--- SOURCE DATA Enclosed Below ---
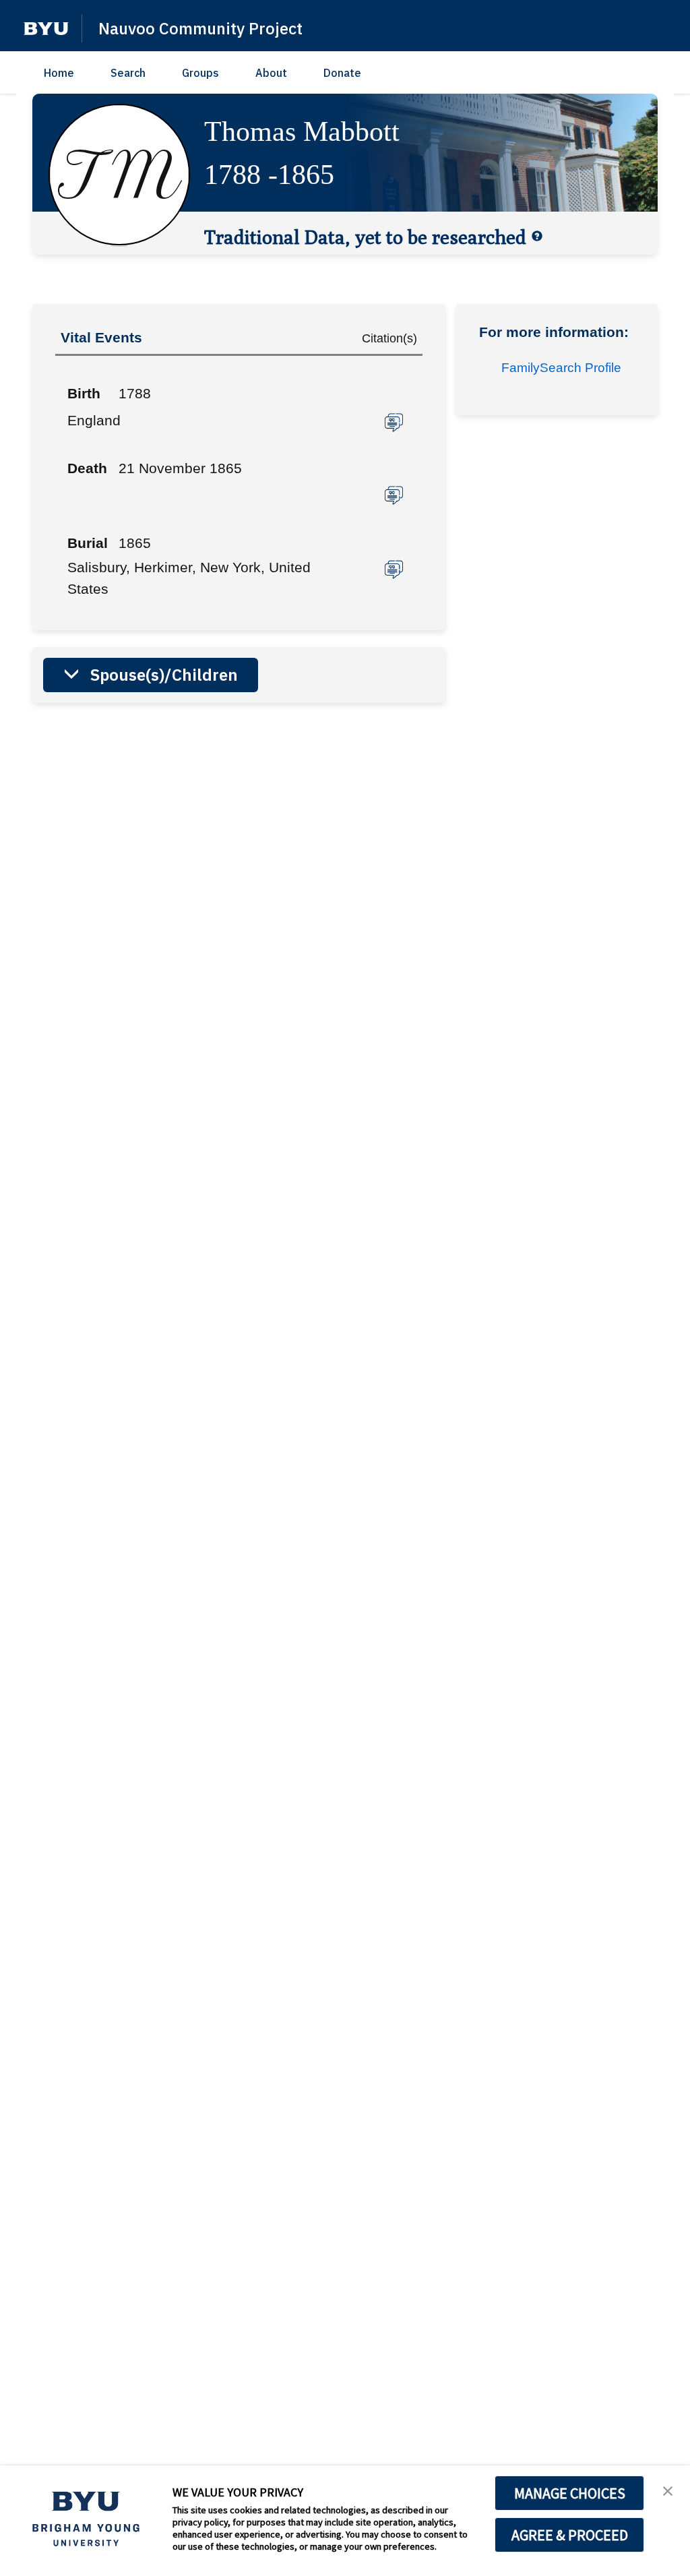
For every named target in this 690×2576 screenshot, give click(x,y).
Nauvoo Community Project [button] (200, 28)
--- End of Enclosed SOURCE DATA ---
--- SOURCE DATA Enclosed Below ---
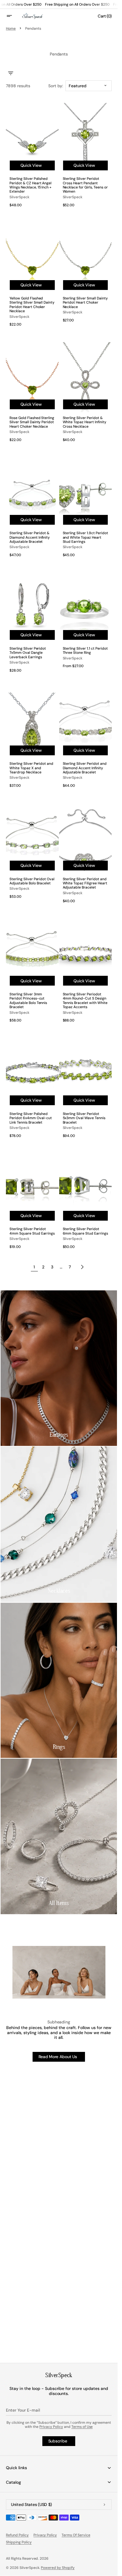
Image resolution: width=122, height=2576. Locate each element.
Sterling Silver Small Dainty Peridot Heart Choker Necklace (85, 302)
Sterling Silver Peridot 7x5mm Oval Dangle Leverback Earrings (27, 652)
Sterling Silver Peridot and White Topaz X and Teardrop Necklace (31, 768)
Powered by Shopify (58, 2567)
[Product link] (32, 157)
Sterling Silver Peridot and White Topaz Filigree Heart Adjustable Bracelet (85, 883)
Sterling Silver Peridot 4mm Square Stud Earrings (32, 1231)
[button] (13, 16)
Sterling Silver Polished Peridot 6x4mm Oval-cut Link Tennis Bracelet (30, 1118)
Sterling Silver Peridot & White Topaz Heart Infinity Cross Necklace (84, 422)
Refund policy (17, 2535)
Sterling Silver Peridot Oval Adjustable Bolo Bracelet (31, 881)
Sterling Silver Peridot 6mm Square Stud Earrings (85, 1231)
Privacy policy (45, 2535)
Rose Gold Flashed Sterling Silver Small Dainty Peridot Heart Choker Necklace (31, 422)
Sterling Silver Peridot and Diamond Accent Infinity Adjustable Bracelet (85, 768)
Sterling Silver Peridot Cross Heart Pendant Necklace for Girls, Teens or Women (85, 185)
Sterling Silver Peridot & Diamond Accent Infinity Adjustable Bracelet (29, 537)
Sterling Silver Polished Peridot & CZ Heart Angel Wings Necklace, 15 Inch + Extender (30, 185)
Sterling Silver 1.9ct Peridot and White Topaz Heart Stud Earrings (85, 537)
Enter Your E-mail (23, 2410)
--- End of Enclosed SOURCE DATA ---
Could you please report how many lines of the listing above hold the word "Small"? Only the number is needed.

2